● What you are asked to do:
What lines of the material below include the string "will"? Copy all of them.

● Extracted data:
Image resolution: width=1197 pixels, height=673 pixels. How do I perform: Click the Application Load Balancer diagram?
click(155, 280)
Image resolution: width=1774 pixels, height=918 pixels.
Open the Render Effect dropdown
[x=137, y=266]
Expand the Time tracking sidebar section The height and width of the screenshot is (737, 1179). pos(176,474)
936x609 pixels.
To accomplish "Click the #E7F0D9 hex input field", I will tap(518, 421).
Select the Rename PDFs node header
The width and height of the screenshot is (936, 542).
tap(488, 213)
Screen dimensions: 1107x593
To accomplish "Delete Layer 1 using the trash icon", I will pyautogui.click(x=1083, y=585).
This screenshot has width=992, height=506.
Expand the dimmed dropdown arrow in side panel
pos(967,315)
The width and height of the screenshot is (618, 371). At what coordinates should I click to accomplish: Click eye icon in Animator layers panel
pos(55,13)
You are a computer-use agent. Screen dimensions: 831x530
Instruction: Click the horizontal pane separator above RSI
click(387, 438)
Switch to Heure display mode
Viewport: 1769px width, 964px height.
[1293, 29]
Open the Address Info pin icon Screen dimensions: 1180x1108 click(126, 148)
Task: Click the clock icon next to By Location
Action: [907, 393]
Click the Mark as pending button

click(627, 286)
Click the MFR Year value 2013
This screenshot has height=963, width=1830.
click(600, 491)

● Expected output:
To accomplish "Click the #E7F0D9 hex input field", I will tap(518, 421).
To accomplish "Delete Layer 1 using the trash icon", I will pyautogui.click(x=1083, y=585).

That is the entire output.